A keyboard instrument is any musical instrument played using a musical keyboard. The most common of these is the piano. Other widely used keyboard instruments include various types of organs as well as other mechanical, electromechanical and electronic instruments. In common language, it is mostly used to refer to keyboard-style synthesizers.

Among the earliest keyboard instruments are the pipe organ, hurdy gurdy, clavichord, and harpsichord. The organ is doubtless the oldest of these, appearing in the 3rd century BC, although this early instrument—called hydraulis--did not use a keyboard in the modern sense. From its invention until the 14th century, the organ remained the only keyboard instrument. Often, the organ did not feature a keyboard at all, rather buttons or large levers which were operated by a whole hand. Almost every keyboard until the 15th century had 7 naturals to each octave.

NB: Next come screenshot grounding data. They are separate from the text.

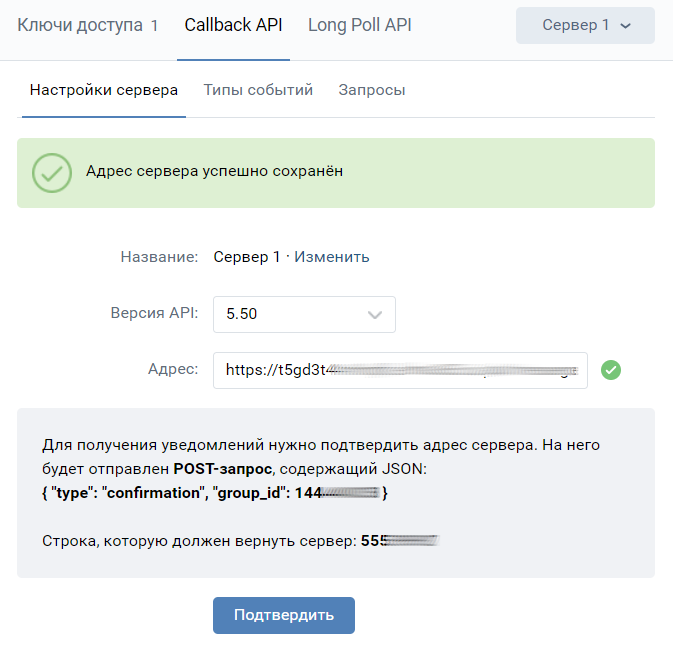The width and height of the screenshot is (673, 646).
Task: Open the Ключи доступа tab
Action: tap(88, 26)
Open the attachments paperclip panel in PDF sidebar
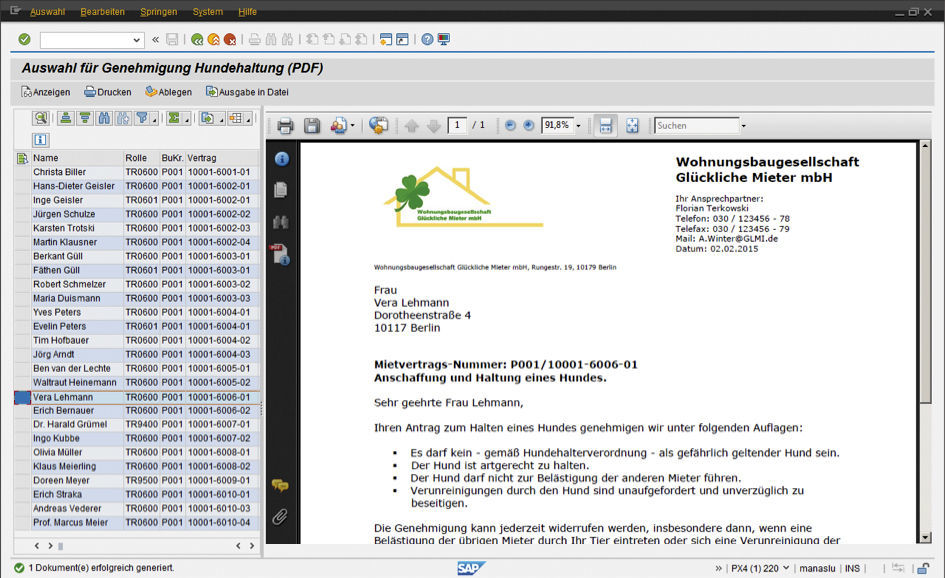Viewport: 945px width, 578px height. [x=281, y=516]
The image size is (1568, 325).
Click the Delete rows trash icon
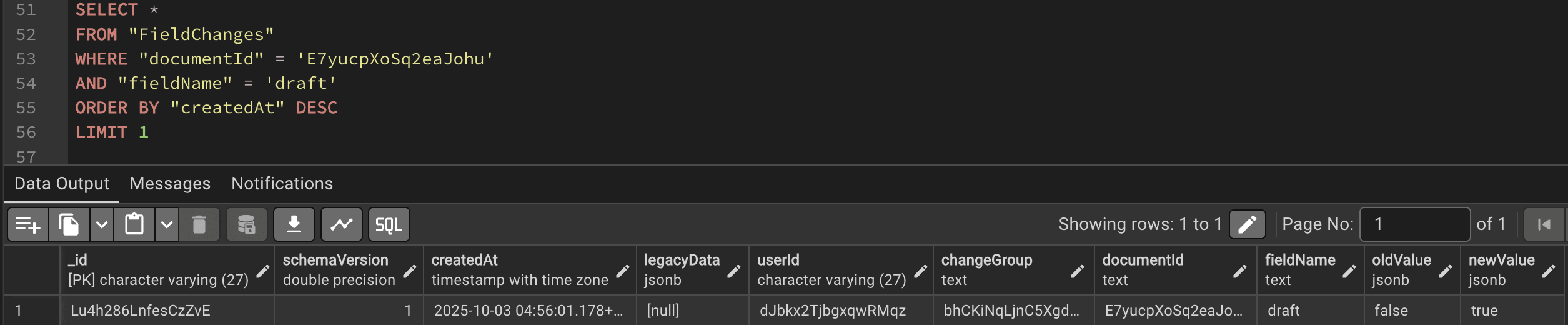(199, 224)
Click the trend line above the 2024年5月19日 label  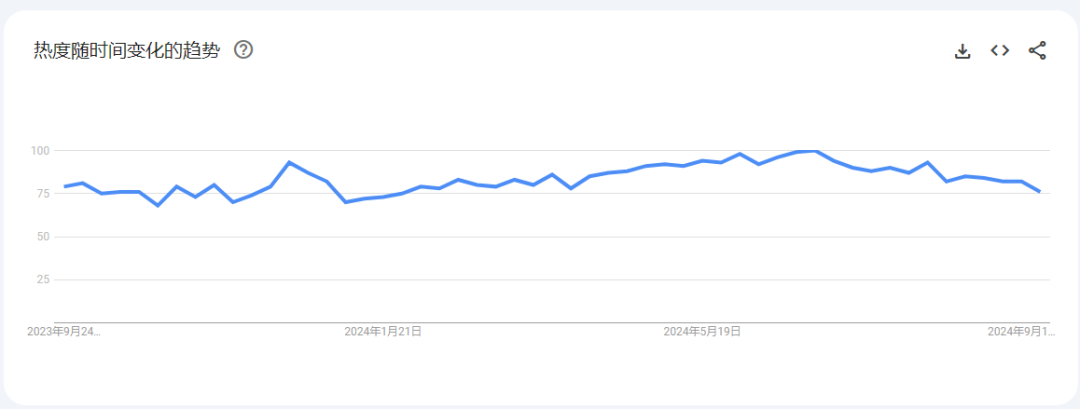click(x=702, y=161)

The clavichord and the harpsichord appeared during the 14th century, the clavichord probably being the earlier. The harpsichord and the clavichord were both very common until the widespread adoption of the piano in the 18th century, after which their popularity decreased. The piano was revolutionary because a pianist could vary the volume (or dynamics) of the sound by varying the vigor with which each key was struck. The piano's full name is "gravicèmbalo con piano e forte" meaning "harpsichord with soft and loud" but can be shortened to "piano-forte", which means "soft-loud" in Italian.

Keyboard instruments were further developed in the 20th century. Early electromechanical instruments, such as the Ondes Martenot, appeared early in the century.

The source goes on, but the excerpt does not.